The relevant chronology is as follows: The debtors filed a joint Chapter 7 petition on February 22, 1983. On March 25 the Clerk of the Bankruptcy Court notified creditors by mail that the § 341 meeting of creditors would be held on April 21, and that the last day for filing complaints objecting to discharge or to determine dis-chargeability was May 25, 1983. Counsel for the plaintiffs2 filed a complaint objecting to discharge on May 26, and on May 31 *2filed a “Motion for Extension of Time to File Objection to Entry of Discharge.”
At issue, obviously, is why the instant complaint should not be dismissed for failure to meet the filing deadline.

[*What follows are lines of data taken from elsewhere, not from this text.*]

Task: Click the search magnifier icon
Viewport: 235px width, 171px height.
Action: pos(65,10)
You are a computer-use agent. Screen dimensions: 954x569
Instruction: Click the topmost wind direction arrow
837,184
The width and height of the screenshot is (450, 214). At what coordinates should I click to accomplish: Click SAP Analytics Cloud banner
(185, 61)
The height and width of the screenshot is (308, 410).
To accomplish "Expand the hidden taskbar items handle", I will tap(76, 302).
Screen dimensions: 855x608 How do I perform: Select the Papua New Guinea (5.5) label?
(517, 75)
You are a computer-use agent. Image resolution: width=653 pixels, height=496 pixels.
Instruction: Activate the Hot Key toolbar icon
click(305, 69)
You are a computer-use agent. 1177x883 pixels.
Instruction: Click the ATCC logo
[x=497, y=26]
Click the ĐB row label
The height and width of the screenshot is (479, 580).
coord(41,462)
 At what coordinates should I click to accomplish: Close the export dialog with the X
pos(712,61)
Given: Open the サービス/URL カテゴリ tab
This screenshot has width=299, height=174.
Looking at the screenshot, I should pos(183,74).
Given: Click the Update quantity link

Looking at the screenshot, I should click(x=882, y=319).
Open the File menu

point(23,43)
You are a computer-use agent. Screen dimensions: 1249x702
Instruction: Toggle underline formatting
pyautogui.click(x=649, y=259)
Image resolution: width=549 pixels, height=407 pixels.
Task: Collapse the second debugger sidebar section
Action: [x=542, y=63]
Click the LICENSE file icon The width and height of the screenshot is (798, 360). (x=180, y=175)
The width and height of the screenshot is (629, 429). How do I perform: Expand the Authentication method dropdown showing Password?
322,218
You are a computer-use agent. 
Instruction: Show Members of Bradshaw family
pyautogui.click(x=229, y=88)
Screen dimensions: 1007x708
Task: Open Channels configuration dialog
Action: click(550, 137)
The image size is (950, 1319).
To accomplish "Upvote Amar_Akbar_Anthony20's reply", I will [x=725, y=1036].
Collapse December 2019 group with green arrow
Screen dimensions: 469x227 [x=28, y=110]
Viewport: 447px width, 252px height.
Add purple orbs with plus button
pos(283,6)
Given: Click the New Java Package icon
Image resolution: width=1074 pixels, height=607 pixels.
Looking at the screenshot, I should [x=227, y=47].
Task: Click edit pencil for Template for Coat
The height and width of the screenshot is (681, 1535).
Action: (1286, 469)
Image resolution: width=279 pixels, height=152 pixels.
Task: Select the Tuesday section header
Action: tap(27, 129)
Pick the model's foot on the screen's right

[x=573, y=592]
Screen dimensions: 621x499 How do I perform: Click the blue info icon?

It is undisputed that plaintiffs’ counsel had ample notice of the May 25 cutoff date. What is not at all clear is why they failed to meet that deadline. Several explanations were offered, all but one of which the Court finds incomprehensible.3
The one explanation which we understand, but disagree with, is that counsel believed that it is the practice of this Court to extend automatically the date for filing complaints objecting to discharge or to determine dischargeability until the first meeting of creditors has been concluded. That belief, of course, is erroneous, without factual basis, and merits little discussion, but in order to clear up any possible confusion on the subject, we make the following brief comment. In this case the § 341 meeting, first held on April 21, 1983, was adjourned before creditors’ counsel completed examination of the debtors. The next scheduled § 341 meeting was not held until after the last date for filing complaints objecting to discharge had passed. Both attorneys for the plaintiffs, and the trustee who was called as a witness, appear to have misread Local Rule 9009(l)(a), which plainly provides for automatic extension of the time for filing objections to discharge when the § 341 meeting is continued “for failure of the debtor or his attorney to appear.” In this case both of the debtors and their attorney appeared at the § 341 meeting, counsel knew this, and in light of their extensive experience before this court, knew or should have known that Local Rule 9009(l)(a) would not be applicable in this case.
Rules 404(c) and 409(a)(2) of the Rules of Bankruptcy Procedure are controlling here,4 and both rules provide that the Court may, “for cause,” extend the time fixed for filing complaints.5
Although Bankruptcy Rule 906(b) provides the general criteria for enlargement of time, that rule is inapplicable here because of “the more specific provisions controlling discharge in Rule 404(c) and dis-chargeability in Rule 409(a)(2).” Middlesex Insurance Co. v. Koritz (In re Koritz), 2 *3B.R. 408, 413 (Bkrtcy.D.Mass.1979). Thus, the issue is whether there is “cause” to extend the May 25 filing deadline fixed by this Court.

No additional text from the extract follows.